Anna: “Hoewel we al maanden wisten dat Jef zwaar ziek was, was het toch een schok toen hij stierf. Overdag raakte hij in coma. Omringd door vrienden en familie, zijn we bij hem blijven waken tot hij ’s nachts overleed. Daarna is hij nog 24u thuis mogen blijven. Dat klinkt misschien vreemd, maar dat deed echt deugd. Zo konden we allemaal op ons eigen tempo afscheid van hem nemen. De dagen erna zijn we hem ook gaan bezoeken in het mortuarium, maar het is toch anders als hij gewoon thuis in de zetel ligt.”

Charlotte: “De dagen tussen het overlijden en de begrafenis, heb ik beleefd als in een roes. Hoe contradictorisch ook: ons huis was vol leven. Er liepen constant mensen rond die ons kwamen helpen. Op een heel organische manier. Iemand maakte soep. Iemand hielp met het ontwerpen van de begrafenisviering. Iemand opperde om uit blauw papier bootjes te maken, als symbool voor zijn grote passie.

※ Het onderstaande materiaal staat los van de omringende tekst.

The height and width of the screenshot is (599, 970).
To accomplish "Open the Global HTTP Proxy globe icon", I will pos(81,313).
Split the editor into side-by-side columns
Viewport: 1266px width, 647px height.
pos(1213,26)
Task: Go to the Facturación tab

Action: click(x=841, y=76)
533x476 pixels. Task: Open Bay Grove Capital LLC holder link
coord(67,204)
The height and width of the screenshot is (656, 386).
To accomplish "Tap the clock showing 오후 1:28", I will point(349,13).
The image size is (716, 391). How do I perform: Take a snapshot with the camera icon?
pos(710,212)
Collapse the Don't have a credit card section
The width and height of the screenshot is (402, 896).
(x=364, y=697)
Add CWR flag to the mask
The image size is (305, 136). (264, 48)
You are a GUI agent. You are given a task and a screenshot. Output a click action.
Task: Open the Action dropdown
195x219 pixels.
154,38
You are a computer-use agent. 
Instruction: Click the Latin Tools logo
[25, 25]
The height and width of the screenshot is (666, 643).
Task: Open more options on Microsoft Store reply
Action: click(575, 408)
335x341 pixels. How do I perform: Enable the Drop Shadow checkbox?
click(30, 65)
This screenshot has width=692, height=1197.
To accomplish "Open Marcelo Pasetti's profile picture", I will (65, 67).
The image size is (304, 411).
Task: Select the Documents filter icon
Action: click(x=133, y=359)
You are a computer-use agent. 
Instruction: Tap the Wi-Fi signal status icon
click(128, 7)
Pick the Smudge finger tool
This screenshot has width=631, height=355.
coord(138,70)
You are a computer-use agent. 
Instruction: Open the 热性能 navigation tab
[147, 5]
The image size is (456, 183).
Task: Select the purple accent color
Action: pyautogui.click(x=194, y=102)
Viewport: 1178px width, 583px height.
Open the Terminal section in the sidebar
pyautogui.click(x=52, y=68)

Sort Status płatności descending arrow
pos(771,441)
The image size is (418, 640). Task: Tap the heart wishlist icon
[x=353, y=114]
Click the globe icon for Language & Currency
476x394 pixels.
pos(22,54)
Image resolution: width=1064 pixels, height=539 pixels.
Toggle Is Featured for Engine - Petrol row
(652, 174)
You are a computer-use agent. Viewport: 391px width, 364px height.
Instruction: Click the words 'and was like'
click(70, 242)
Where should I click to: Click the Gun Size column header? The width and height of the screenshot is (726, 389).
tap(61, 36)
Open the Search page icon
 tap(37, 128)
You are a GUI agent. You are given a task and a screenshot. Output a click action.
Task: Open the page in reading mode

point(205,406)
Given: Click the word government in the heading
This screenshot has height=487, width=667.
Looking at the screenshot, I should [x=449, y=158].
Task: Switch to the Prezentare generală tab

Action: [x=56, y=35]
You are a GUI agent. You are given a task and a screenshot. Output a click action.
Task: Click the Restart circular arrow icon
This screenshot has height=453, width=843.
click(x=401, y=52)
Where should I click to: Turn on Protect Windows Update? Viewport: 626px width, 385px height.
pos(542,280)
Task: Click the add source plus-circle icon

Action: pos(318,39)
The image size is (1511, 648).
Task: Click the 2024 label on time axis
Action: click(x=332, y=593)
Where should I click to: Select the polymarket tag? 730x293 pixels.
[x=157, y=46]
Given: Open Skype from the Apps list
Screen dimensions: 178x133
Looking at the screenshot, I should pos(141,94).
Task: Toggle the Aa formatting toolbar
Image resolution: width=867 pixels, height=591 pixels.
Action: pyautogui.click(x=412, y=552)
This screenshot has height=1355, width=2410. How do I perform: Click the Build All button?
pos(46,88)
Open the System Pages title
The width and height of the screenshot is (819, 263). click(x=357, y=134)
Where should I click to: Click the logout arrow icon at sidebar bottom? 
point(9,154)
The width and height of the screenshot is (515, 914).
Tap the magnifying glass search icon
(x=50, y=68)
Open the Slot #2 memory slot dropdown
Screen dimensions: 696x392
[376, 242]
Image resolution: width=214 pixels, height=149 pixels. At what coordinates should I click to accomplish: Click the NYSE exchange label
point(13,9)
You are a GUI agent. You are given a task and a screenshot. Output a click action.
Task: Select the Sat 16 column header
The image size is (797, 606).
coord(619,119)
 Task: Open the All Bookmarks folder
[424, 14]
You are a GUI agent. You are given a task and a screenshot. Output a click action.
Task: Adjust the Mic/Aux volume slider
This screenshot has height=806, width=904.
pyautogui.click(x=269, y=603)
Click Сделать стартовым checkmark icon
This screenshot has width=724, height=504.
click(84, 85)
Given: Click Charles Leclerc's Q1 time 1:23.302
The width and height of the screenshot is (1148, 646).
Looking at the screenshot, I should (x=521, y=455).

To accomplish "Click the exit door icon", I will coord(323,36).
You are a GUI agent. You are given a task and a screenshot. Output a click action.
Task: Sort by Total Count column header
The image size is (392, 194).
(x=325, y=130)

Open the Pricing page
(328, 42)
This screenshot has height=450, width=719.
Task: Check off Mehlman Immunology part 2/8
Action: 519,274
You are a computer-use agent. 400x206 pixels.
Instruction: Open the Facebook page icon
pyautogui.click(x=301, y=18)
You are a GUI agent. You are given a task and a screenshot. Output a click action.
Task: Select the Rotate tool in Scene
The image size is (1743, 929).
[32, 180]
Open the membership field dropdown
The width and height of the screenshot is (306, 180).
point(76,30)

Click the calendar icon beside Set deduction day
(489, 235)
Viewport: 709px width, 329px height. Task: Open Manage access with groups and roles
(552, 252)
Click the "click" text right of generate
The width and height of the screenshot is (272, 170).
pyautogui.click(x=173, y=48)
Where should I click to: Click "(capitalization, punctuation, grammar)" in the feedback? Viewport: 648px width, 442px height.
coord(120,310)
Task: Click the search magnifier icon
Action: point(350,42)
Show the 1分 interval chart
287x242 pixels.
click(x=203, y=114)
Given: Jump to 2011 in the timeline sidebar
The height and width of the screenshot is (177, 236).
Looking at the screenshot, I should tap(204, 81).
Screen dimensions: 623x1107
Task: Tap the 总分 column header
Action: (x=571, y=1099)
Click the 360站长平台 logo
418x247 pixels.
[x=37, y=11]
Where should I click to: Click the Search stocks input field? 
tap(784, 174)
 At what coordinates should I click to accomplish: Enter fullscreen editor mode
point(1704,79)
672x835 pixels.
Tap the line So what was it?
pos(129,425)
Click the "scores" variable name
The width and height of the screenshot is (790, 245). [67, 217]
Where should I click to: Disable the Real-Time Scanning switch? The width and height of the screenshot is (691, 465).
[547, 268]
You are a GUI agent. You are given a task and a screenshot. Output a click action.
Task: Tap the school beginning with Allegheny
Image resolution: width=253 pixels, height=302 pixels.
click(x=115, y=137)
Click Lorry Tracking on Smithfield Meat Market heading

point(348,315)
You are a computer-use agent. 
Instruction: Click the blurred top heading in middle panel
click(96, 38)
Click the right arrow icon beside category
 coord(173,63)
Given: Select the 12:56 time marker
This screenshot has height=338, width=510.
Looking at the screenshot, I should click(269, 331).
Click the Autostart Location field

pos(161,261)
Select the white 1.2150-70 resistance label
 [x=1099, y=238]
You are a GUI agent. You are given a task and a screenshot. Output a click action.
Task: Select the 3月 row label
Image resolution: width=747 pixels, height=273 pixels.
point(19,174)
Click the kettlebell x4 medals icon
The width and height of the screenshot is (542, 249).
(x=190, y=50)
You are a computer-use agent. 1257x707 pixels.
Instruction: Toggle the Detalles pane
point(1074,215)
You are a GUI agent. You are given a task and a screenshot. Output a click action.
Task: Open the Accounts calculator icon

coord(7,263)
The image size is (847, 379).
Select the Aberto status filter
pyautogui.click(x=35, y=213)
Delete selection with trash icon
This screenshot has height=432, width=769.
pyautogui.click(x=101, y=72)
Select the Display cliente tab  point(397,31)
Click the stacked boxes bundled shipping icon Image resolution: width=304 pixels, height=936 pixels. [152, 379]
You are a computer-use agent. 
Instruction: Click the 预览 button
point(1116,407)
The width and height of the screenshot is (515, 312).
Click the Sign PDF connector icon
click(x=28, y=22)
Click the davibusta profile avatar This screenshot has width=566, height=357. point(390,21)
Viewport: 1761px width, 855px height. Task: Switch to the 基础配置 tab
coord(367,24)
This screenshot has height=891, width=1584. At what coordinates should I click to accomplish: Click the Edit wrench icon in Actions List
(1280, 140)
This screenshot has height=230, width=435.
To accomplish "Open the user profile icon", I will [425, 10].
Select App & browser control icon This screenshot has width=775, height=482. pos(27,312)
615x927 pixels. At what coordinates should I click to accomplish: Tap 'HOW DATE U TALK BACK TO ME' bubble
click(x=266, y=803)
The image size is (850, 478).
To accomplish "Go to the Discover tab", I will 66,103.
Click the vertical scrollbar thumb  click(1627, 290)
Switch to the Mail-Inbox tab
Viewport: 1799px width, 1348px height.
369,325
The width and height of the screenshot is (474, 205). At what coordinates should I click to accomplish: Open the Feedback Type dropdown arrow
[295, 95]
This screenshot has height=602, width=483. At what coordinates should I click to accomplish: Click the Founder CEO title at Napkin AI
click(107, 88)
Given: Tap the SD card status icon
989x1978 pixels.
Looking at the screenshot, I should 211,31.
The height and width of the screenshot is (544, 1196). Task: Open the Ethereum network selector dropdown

Voor we het wisten, zaten er tien mensen rond onze tafel bootjes te vouwen. Dagenlang. Er was veel verdriet, maar ook veel liefde en steun. Elke avond stroomde ons huis leeg. Elke ochtend druppelde het weer vol.”

Het blauwe papieren bootjes werd een symbool voor de grote passie van Jef

Rosa-Lie: “De begrafenis ging door in de kerk. Niet omdat Jef zo gelovig was, maar omdat het een mooie locatie was waar veel mensen binnen konden. De pastoor stemde ermee in om enkel de inleiding van de viering te doen. De rest was in onze handen. Het werd een begrafenis die Jef helemaal typeerde. Foto’s van zijn leven, dat veel te kort maar wel rijk en gelukkig was, werden uitvergroot en opgehangen. Honderden papieren bootjes vormden een blauwe golf doorheen de kerk. Familie en vrienden vertelden over Jef en wat ze samen beleefd hadden. Verschillende mensen brachten een stukje live-muziek. Bepaalde nummers waren zelfs speciaal voor Jef gecomponeerd.”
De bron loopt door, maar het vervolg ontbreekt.